Prognosis (infant of diabetic mother): •
Prognosis is very good when appropriate care is provided during the perinatal
period.
• As many as 50% of mothers with gestational diabetes develop
insulin-dependent diabetes within 15 years of their pregnancy.
•
Neurodevelopmental outcome o Overall findings from multiple studies indicate
that infants of mothers with poor glucose control during pregnancy are at
highest risk for neurodevelopmental deficits.
o In 1991, Rizzo et al
published a study that included 223 pregnant women and their singleton
offspring. Of these mothers, 89 had diabetes before pregnancy, 99 had
gestational diabetes, and 35 had normal carbohydrate metabolism. The children
were examined at ages 2, 3, 4, and 5 years.

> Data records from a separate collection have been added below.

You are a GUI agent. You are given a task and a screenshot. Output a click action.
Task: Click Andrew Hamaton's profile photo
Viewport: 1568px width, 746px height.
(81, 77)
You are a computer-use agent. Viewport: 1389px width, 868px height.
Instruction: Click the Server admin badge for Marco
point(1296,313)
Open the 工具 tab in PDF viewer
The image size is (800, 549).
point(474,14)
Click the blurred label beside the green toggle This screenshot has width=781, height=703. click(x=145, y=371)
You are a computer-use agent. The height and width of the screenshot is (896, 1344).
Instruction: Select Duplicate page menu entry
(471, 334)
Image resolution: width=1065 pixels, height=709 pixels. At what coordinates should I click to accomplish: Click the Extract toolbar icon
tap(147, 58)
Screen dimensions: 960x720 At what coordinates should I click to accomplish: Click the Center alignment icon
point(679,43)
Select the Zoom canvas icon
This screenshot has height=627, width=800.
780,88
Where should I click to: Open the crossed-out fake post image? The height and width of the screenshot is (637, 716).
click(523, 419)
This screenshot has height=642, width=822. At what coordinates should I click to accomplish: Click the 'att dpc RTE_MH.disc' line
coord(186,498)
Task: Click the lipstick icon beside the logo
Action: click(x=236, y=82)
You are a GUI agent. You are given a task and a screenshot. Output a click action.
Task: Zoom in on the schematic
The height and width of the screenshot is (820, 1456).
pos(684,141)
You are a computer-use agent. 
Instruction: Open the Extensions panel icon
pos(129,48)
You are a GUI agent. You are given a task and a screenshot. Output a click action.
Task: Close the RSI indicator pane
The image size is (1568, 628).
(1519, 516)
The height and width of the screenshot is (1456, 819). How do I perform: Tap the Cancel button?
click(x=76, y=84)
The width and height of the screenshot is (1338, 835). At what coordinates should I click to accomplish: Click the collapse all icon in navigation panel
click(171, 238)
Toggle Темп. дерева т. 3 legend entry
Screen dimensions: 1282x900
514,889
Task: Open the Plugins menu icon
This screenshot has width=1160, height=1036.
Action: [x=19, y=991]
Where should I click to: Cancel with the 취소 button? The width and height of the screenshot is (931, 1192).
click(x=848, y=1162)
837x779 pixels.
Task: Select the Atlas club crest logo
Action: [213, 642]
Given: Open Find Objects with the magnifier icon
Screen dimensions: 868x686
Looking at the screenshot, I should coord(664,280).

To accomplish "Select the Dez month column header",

Mental developmental index
scores at 2 years correlated inversely with the mother's third-trimester plasma
beta-hydroxybutyrate levels, after correcting for socioeconomic status, race,
and ethnicity. Stanford-Binet Intelligence scores at ages 3, 4, and 5
years were inversely correlated with the third-trimester plasma
beta-hydroxybutyrate and free fatty acid levels of the mothers. No
correlation was found between perinatal complications and cognitive development
in the same group of infants. Thus, it appears that the metabolic milieu that
the fetus is exposed to in utero may very well affect long-term
neurodevelopmental outcome.
o In another study by the same group, 139
women with diabetes in pregnancy and their singleton offspring were
followed. After statistically controlling for other influences, Wechsler
Intelligence Scale for Children-Revised (WISC-R) verbal, performance, and full
scale IQ scores, and Bannatyne indices of verbal conceptualization ability,
acquired knowledge, spatial ability, and sequencing ability were inversely
correlated with measures of maternal lipid and glucose metabolism in the second
and third trimesters. When looking at the neurodevelopmental outcome at
early school-aged children born to mothers with gestational diabetes, Ornoy and
associates followed 32 school-aged children born to 32 mothers with
well-controlled gestational diabetes and 57 control children. They determined
that gestational diabetes induces long-term minor neurological deficits that are
more pronounced in younger children, with differences tending to disappear with
age.
o Concerning episodes of hypoglycemia and overall prognosis, a
recent article examining the long-term effects of neonatal hypoglycemia on brain
growth and psychomotor development in SGA preterm infants was published by
Duvanel et al. They systematically detected hypoglycemia of less than 47
mg/dL in 85 SGA preterm infants. Through prospective serial evaluations of
physical growth and psychomotor development, they determined that those infants
with repeated episodes of hypoglycemia had significantly reduced head
circumferences at ages 18 months and 3 1/2 years. Furthermore, those with
recurrent episodes were noted to have lower scores of psychometric tests at ages
3 1/2 and 5 years. Although this article was looking specifically at those
infants who were SGA and, therefore, might be at risk for developmental delays
and small head size caused by other factors, the fact that those with multiple
episodes of hypoglycemia had poorer development and smaller head circumference
measurements may be a concern for IDMs with multiple episodes of
hypoglycemia.
• Growth o Some evidence indicates that IDMs will have
obesity as they get older. o Silverman and associates followed physical
growth from birth to age 8. At birth, 50% of the infants weighed more than the
90th percentile. At 12 months, length and weight were both normal. At age 7
years, height was slightly higher than average. In comparison to infants born to
mothers without diabetes, IDMs were noted to have an increase in weight after
age 5 years, resulting in weights higher than the 90th percentile in 50% of
those infants by the age of 8 years.